Texte fourni:
Changements d’échelle
Un nouveau concept est né au tout début du XXIe siècle : le concept d’anthropocène. Il n’a pas fait l’objet de toute l’attention qu’il mérite. Il modifie radicalement la façon de considérer les forces et les faiblesses des principaux acteurs de la civilisation occidentale et, partant, de l’humanité toute entière. L’anthropocène rend soudainement caducs les principaux postulats traditionnels de la science, de l’économie et des politiques contemporaines. Mais les répercussions de ce concept sont trop brutales et trop massives pour que l’on soit capable d’en saisir immédiatement toutes les implications.
La découverte du concept d’anthropocène
C’est en février 2000 que Paul Crutzen, prix Nobel de Chimie 1996, a pour la première fois prononcé le mot « Anthropocène ». Lors d’un congrès de Géophysique il avait ouvert un débat dont le retentissement allait devenir interdisciplinaire et planétaire. Il est temps, avait-il expliqué en substance, de considérer que l’humanité n’est plus dans l’ère de l’Holocène, mais est entrée dans l’ère de l’Anthropocène. Quelques rappels pour le lecteur peu habitué à ce vocable : nous sommes actuellement dans le Quaternaire qui, comme son nom l’indique, représente la quatrième des grandes étapes du développement de la Terre. Le Quaternaire s’est ouvert depuis 2,5 millions d’années, d’abord sur le Pléistocène ; nous sommes passés ensuite à l’Holocène voici 11 500 ans environ, à la fin de la dernière glaciation. Jusqu’à ces dernières années, il ne faisait de doute pour personne que nous étions toujours dans cette période de l’Holocène. C’est sur cette base historique que sont rédigés tous nos manuels scolaires et nos dictionnaires. Mais cette période se clôture actuellement, explique Crutzen, car il devient scientifiquement faux et pernicieux de continuer à penser que l’homme peut, comme il pouvait le faire au cours de toutes les périodes géologiques qui ont précédé notre période contemporaine, poursuivre ses activités sans impacter les équilibres de la biosphère. « L’empreinte humaine sur l’environnement planétaire est devenue si vaste et intense qu’elle rivalise avec certaines des grandes forces de la Nature en termes d’impact sur le système Terre. »[1]
A partir de là s’ouvre une série de questions, dont beaucoup restent sans réponse : est-ce plausible ? Est-ce scientifiquement validé ? Depuis quand ? Qu’est-ce que cela implique ? Aucune réponse n’est vraiment claire, mais l’essentiel est exprimé dans cette idée qui a fait couler beaucoup d’encre dans les premières années du XXIe siècle : il est temps d’inverser notre regard sur les rapports de l’homme à son environnement.

Données enregistrées:
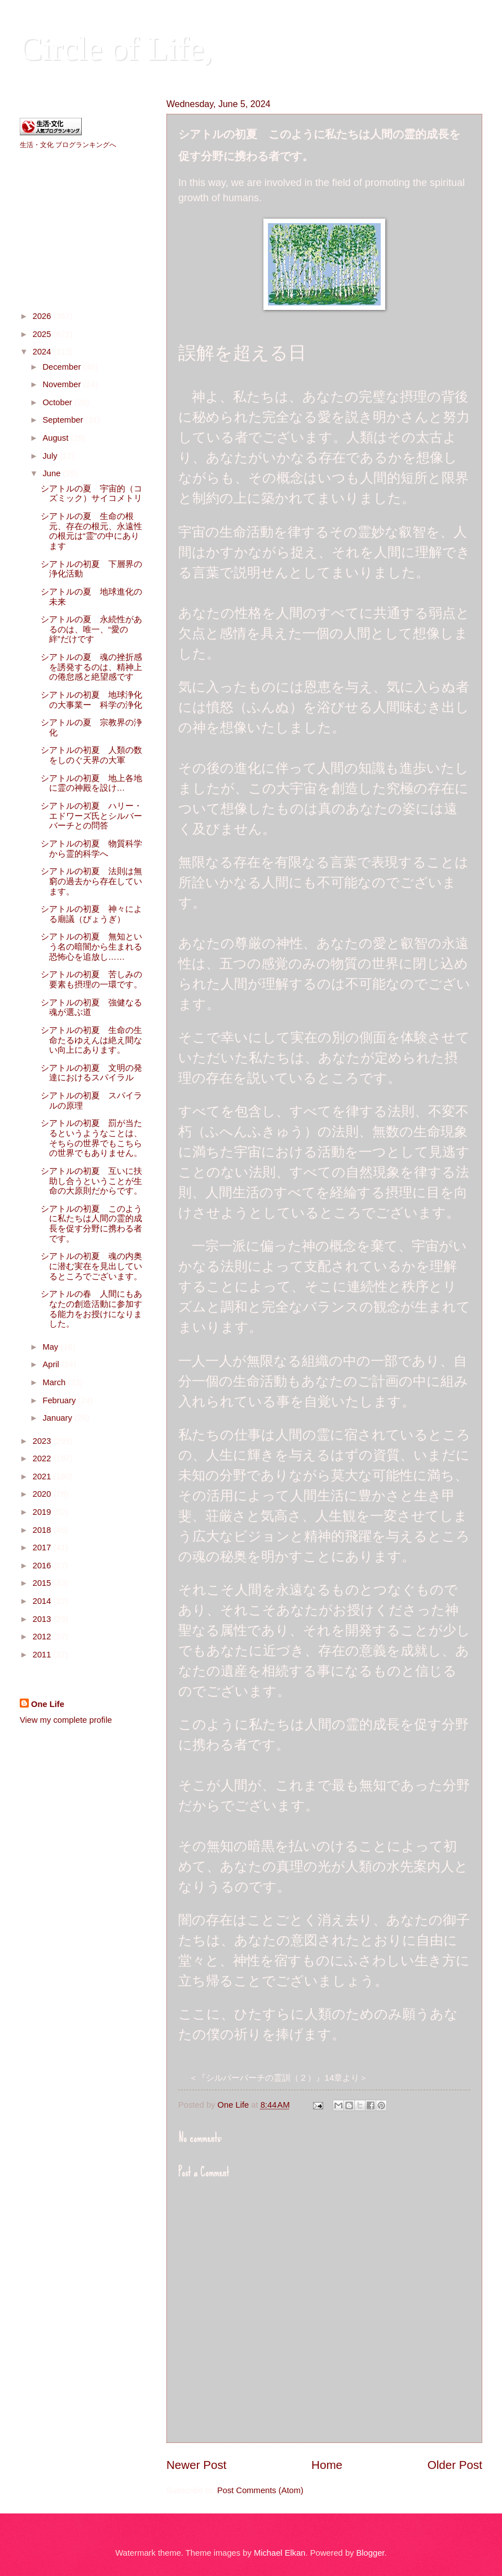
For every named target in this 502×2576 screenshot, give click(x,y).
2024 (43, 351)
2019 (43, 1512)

Travail demandé:
1. Traduisez en anglais cette phrase du texte sur l’anthropocène : « Jusqu’à ces dernières années, il ne faisait de doute pour personne que nous étions toujours dans cette période de l’Holocène. »
2. Prolongez d’un paragraphe le texte sur l’anthropocène, à la suite de sa dernière phrase.

Résultats par tâche:
1. Until recent years, no one doubted that we were still in this Holocene period.

2.
Nouvelles mises en perspective
C’est l’humanité, avec ses 7 milliards d’individus et son industrie surpuissante, qui serait devenue la principale force géologique sur la Terre. Le réchauffement climatique, les pertes en biodiversité, la déforestation, l’acidification des océans, les extractions massives d’énergies et de matières nécessaires à l’assouvissement des besoins d’une civilisation consumériste qui se mondialise, les rejets non recyclables de cette civilisation, … tout cela contribue à faire de l’homme et de son industrie le plus important facteur d’évolution des équilibres de la biosphère. Au cours des trois derniers siècles la population a été multipliée par dix, le nombre de têtes de bétail a progressé dans les mêmes proportions, la part des sols exploités est passée de 5% à 83 % ; nous épuisons en quelques générations les réserves fossiles accumulées sur des millénaires ; le relâchement de CO2 dans l’atmosphère par la combustion de charbon et de pétrole est devenu deux fois supérieur à toutes les émissions naturelles ; plus de la moitié des quantités d’eau douce sont utilisées par l’humanité. On parle de notre entrée dans la « sixième extinction des espèces» depuis l’apparition de la vie sur terre, avec un taux de disparition qui serait de plusieurs centaines de fois supérieur au taux normal de rotation des espèces. Plusieurs des « services » rendus par la Terre à l’humanité seraient en voie de ralentissement : capture du carbone, pollinisation, protection contre l’érosion, régulation climatique, régulation des circuits hydrauliques… Avec l’anthropocène, une chose devient évidente : nous franchissons des seuils, des points de retournement, les choses évoluent de façon excessivement rapide. Et nous peinons à comprendre comment réagir à cette prise de conscience. Comment faire pour qu’Anthropocène ne rime pas avec Apocalypse ?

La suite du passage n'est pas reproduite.